━━━ Material supplied ━━━

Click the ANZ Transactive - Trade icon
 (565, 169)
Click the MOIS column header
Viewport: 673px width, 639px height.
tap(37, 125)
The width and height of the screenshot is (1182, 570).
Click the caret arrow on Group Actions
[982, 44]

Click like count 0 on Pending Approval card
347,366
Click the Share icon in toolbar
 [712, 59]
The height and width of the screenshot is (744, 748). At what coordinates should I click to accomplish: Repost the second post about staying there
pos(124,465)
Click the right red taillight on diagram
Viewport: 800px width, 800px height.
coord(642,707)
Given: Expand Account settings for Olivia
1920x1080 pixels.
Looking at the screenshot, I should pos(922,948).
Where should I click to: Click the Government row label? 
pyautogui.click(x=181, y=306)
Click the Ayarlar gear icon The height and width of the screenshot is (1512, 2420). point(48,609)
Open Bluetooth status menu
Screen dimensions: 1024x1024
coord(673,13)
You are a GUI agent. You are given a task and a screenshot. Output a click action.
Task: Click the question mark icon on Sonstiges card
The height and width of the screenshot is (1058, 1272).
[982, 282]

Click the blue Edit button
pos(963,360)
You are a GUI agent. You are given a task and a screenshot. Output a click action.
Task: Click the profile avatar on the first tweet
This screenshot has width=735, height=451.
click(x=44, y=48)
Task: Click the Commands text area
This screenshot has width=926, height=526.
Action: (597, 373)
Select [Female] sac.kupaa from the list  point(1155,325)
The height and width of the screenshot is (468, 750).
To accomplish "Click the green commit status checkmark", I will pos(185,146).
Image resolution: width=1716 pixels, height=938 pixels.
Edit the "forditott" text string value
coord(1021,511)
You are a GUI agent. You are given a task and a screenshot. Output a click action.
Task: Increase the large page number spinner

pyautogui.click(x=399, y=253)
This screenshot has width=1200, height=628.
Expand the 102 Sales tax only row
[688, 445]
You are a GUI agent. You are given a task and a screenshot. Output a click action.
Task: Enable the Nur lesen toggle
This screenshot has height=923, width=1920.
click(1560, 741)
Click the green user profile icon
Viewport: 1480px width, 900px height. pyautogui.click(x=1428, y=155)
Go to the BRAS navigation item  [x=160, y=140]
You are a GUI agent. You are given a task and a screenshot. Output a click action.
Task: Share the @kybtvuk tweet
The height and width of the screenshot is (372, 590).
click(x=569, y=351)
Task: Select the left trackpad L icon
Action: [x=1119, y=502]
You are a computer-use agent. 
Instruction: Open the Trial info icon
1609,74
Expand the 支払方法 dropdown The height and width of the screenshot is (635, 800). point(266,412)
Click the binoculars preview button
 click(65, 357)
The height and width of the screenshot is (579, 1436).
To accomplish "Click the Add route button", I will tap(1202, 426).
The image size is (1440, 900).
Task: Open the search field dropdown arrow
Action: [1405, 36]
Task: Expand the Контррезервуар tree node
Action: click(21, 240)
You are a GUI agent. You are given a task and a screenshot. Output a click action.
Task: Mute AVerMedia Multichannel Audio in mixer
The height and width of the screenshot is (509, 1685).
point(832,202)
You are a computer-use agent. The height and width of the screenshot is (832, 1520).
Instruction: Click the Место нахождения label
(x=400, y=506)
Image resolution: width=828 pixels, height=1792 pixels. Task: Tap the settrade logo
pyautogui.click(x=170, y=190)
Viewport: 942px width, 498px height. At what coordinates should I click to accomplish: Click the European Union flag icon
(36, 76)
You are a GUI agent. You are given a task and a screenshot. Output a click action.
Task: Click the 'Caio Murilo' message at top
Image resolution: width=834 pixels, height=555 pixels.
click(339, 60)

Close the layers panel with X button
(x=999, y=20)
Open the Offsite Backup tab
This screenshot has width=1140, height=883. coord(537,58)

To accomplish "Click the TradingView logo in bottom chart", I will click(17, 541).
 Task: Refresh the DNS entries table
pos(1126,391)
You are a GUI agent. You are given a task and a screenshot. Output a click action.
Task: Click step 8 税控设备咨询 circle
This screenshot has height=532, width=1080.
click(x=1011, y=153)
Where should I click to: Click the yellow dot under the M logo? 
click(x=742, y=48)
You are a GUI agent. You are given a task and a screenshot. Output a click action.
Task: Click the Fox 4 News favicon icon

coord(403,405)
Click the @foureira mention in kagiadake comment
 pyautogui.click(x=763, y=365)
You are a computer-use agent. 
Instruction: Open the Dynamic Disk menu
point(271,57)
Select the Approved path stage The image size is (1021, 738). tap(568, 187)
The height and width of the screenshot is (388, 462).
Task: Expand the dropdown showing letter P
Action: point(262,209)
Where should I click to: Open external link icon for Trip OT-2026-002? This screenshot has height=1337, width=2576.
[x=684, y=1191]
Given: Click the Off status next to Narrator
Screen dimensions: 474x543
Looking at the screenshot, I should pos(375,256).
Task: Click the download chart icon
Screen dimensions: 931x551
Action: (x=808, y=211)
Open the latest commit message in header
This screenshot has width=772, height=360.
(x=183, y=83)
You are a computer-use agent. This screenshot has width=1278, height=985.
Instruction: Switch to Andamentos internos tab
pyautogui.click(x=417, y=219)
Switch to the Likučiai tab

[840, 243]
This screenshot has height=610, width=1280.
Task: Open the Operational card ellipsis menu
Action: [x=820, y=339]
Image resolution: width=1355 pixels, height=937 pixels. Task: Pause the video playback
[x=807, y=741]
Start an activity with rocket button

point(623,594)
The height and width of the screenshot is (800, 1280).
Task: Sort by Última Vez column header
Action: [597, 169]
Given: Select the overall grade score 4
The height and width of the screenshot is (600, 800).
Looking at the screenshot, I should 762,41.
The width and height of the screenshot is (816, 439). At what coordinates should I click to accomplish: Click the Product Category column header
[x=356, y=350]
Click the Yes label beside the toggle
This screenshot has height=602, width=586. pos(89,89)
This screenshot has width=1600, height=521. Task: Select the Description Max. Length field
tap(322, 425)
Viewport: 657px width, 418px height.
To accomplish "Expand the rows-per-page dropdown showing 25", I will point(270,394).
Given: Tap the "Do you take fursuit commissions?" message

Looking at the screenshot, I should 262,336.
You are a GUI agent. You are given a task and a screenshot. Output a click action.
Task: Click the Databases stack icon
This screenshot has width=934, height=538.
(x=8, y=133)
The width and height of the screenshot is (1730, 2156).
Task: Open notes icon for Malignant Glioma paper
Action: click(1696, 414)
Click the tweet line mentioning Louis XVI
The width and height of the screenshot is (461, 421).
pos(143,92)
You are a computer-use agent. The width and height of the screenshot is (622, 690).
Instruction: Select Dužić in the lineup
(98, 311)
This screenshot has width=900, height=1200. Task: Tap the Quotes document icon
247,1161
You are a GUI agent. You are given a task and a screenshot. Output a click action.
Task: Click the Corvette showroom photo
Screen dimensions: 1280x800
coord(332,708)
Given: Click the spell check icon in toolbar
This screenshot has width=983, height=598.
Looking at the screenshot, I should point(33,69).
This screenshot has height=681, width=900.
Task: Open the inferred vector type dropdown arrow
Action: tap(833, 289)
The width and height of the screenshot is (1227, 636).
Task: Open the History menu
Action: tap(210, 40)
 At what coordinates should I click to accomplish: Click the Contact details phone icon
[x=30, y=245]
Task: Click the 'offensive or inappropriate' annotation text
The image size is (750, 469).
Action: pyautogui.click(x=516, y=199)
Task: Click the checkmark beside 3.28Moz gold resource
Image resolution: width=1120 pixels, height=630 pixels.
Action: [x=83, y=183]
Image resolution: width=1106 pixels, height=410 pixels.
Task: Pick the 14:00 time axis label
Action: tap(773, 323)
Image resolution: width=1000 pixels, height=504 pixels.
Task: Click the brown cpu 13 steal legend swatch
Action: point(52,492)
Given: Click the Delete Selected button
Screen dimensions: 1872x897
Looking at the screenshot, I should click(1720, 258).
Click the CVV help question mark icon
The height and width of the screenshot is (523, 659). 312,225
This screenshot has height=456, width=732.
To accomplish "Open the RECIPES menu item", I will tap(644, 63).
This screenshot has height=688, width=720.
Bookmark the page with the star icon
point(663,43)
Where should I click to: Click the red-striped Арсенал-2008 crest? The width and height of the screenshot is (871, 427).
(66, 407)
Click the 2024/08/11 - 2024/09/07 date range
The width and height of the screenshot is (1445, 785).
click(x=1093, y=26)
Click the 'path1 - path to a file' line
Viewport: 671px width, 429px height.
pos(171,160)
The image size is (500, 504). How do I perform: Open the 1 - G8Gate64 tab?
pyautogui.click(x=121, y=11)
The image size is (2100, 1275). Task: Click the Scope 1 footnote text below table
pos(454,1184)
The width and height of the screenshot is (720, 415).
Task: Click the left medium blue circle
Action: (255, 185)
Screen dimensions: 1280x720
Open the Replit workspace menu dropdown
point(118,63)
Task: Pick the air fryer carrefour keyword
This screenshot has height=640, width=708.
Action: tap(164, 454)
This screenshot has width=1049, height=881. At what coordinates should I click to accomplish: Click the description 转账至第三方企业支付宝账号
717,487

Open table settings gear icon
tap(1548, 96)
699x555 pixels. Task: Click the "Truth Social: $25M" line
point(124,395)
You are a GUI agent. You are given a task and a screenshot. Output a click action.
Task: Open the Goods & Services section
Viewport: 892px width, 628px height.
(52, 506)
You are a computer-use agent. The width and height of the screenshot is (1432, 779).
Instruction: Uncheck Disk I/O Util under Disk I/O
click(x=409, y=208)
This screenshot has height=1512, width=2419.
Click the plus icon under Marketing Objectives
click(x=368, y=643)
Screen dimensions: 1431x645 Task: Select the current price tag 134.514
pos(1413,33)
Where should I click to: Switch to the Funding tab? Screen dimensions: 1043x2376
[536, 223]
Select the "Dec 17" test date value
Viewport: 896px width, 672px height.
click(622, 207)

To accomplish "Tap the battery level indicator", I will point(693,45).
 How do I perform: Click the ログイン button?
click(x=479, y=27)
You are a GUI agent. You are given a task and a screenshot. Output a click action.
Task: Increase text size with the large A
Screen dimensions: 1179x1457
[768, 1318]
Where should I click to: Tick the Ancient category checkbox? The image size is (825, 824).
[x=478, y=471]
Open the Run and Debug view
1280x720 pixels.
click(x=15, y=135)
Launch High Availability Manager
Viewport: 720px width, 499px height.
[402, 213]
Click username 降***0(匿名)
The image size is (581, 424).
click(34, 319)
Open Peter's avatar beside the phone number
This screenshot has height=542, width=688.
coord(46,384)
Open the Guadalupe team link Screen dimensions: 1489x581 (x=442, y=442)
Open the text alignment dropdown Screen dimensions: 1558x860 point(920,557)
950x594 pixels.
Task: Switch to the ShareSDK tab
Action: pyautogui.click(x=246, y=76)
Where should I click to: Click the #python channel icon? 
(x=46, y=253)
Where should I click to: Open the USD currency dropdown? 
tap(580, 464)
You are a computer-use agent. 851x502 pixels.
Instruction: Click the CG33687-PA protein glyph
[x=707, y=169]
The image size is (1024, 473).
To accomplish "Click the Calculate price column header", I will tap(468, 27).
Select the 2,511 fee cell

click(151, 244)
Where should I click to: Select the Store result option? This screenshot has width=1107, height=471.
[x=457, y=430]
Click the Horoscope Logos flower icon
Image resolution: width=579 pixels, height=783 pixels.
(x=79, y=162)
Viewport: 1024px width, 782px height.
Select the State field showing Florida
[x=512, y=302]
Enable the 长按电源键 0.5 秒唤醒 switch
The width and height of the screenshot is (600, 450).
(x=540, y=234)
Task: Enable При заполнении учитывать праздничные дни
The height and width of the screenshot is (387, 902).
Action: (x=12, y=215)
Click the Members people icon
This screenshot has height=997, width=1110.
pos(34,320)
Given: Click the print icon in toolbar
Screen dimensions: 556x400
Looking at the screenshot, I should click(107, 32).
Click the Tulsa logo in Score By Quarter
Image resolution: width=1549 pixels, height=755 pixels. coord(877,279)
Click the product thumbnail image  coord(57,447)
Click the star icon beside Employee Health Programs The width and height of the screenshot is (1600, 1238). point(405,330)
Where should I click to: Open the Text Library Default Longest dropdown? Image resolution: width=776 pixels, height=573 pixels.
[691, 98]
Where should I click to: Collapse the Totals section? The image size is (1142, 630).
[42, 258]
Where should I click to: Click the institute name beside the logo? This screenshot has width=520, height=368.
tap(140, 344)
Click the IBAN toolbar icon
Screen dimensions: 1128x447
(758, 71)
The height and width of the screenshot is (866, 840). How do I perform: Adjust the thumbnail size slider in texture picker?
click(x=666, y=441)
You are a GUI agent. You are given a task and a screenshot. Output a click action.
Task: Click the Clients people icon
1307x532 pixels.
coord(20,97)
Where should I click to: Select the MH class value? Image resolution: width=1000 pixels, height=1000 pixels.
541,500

━━━

### Brief
Within the listing above, the range opens at the line with "The image size is (581, 424)." and closes at the line with "Click the product thumbnail". Reproduce exactly the lines of that range, including both ends.

### Answer section
The image size is (581, 424).
click(34, 319)
Open Peter's avatar beside the phone number
This screenshot has height=542, width=688.
coord(46,384)
Open the Guadalupe team link Screen dimensions: 1489x581 (x=442, y=442)
Open the text alignment dropdown Screen dimensions: 1558x860 point(920,557)
950x594 pixels.
Task: Switch to the ShareSDK tab
Action: pyautogui.click(x=246, y=76)
Where should I click to: Click the #python channel icon? 
(x=46, y=253)
Where should I click to: Open the USD currency dropdown? 
tap(580, 464)
You are a computer-use agent. 851x502 pixels.
Instruction: Click the CG33687-PA protein glyph
[x=707, y=169]
The image size is (1024, 473).
To accomplish "Click the Calculate price column header", I will tap(468, 27).
Select the 2,511 fee cell

click(151, 244)
Where should I click to: Select the Store result option? This screenshot has width=1107, height=471.
[x=457, y=430]
Click the Horoscope Logos flower icon
Image resolution: width=579 pixels, height=783 pixels.
(x=79, y=162)
Viewport: 1024px width, 782px height.
Select the State field showing Florida
[x=512, y=302]
Enable the 长按电源键 0.5 秒唤醒 switch
The width and height of the screenshot is (600, 450).
(x=540, y=234)
Task: Enable При заполнении учитывать праздничные дни
The height and width of the screenshot is (387, 902).
Action: (x=12, y=215)
Click the Members people icon
This screenshot has height=997, width=1110.
pos(34,320)
Given: Click the print icon in toolbar
Screen dimensions: 556x400
Looking at the screenshot, I should click(107, 32).
Click the Tulsa logo in Score By Quarter
Image resolution: width=1549 pixels, height=755 pixels. coord(877,279)
Click the product thumbnail image  coord(57,447)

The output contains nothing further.